So I might not be giving a shit and doing it for fun but I'm still looking into it at work.
After a couple of days of experiments and quite a bit of hacking i've taken most of the libraries I have and re-combined them into a set of modules. Ostensibly the modules are grouped by functionality but I also moved a few bits and pieces around for dependency reasons.
One handy thing is the module-info (along with netbeans) lets you quickly determine dependencies between modules, so for example when I wanted to remove java.desktop and javafx from a library I could easily find the usages. It has made the library slightly more difficult to use because i've moved some methods to static functions (and these functions are used a lot in my prototype code so there's a lot of no-benefit fixing to be done to port it) but it seems like a reasonable compromise for the first cut. There may be other approaches using interfaces or subclasses too, although I tend to think that falls into over-engineering.
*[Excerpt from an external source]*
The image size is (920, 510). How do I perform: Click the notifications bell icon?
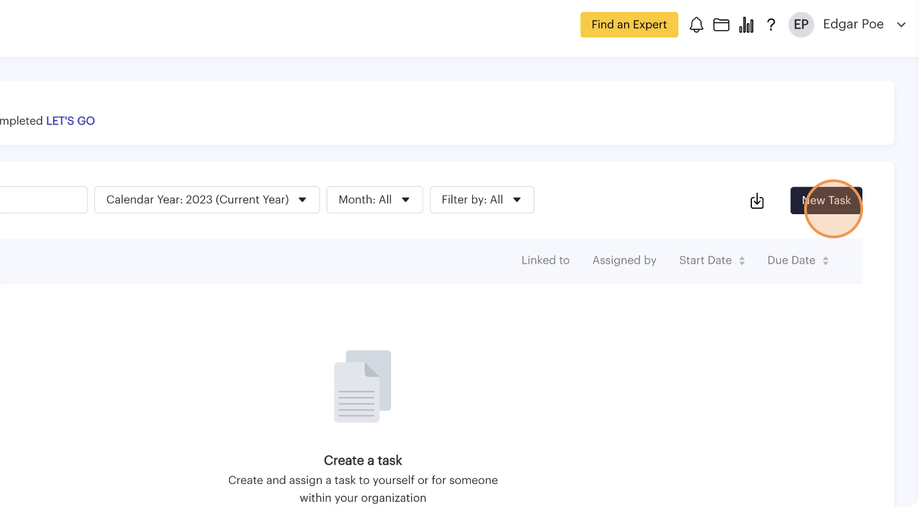click(696, 25)
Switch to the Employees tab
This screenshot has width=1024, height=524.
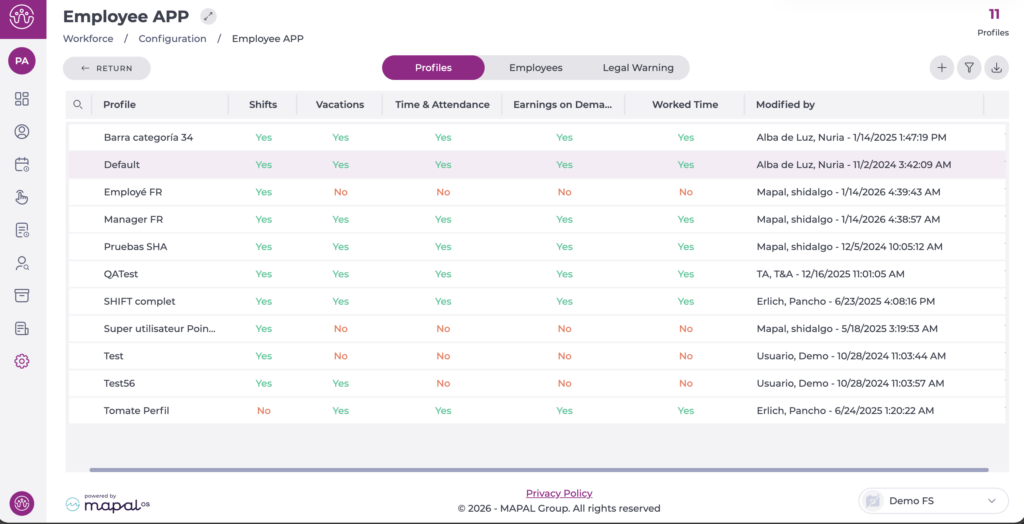pyautogui.click(x=535, y=68)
One of the biggest benefits is the service provider mechanism that enables pluggability by just including modules the path. It's something I should've looked into earlier rather than the messy ad-hoc stuff i've been doing but I guess things get done eventually.
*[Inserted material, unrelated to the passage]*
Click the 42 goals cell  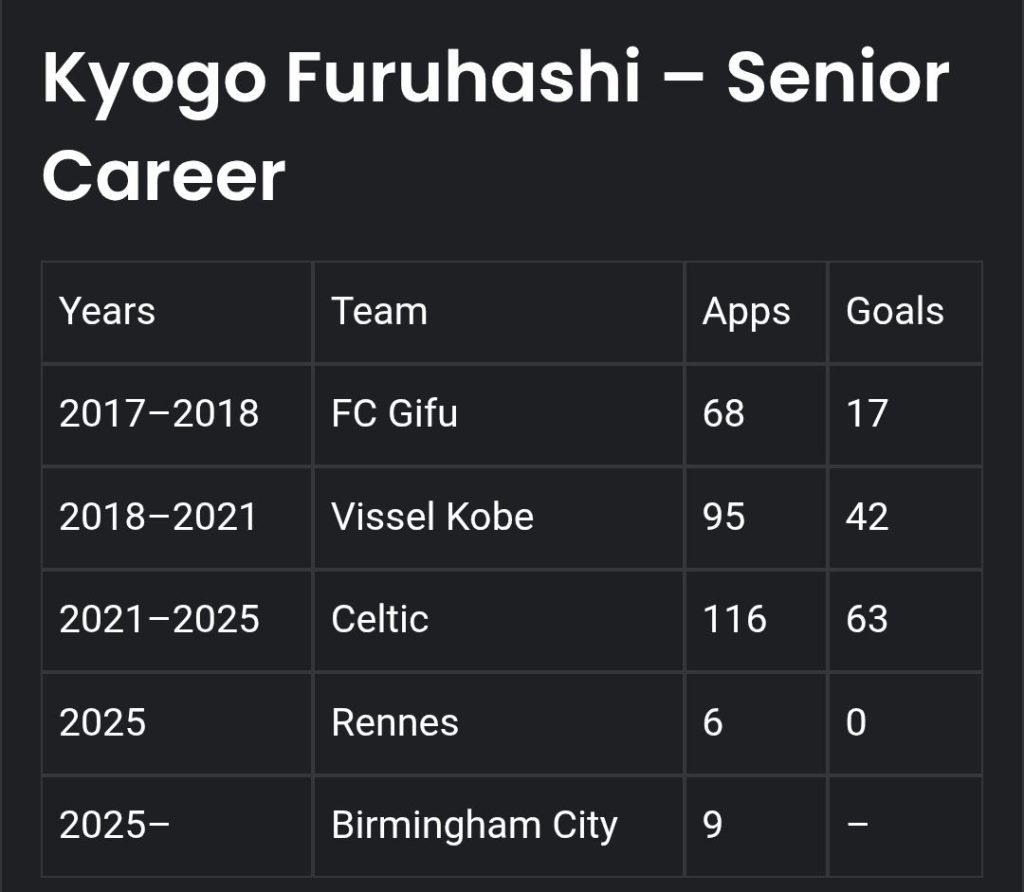click(x=905, y=518)
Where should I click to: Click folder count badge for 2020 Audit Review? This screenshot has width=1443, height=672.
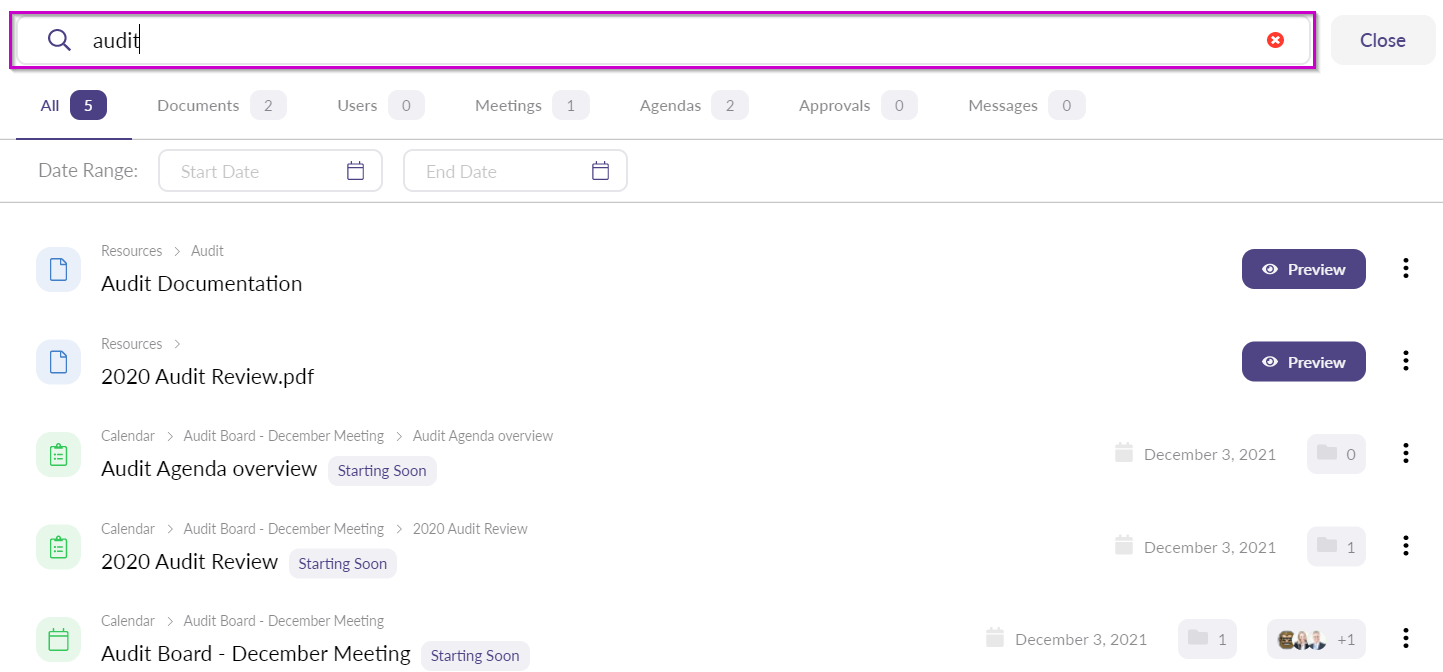click(x=1336, y=547)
I've probably not done a good job with it yet either but it's a start and easy to modify. There should be a couple of other places I can take advantage of it as well.
I'm also mid-way through cleaning out a lot of stuff - cut and paste, newer-better implementations, or just experiments that take too much code and are rarely used.
I had a lot of stream processing experiements which just ended up being over-engineered. For example I tried experimenting with using streams and a Collector to calculate more than just min/sum/max, instead calculating multi-dimensional statistics (i.e. all at once) on multi-dimensional data (e.g. image channels). So I came up with a set of classes (1 to 4 dimensions), collector factories, and so on - it's hundreds of lines of code (and a lot of bytecode) and I think I only use it in one or two places in non-performance critical code. So it's going in the bin and if i do decide to replace it I think I can get by with at most a single class and a few factory methods.
Whilst looking for some info on netbeans+cvs I tried finding my own posts, and it seems this whole site has effectively vanished from the internet. Well with a specific search you can still find blog posts on google, but not using the date-ranges (maybe the date headers are wrong here). All you can find on duckduckgo is the site root page.
So if you're reading this, congratulations on not being a spider bot!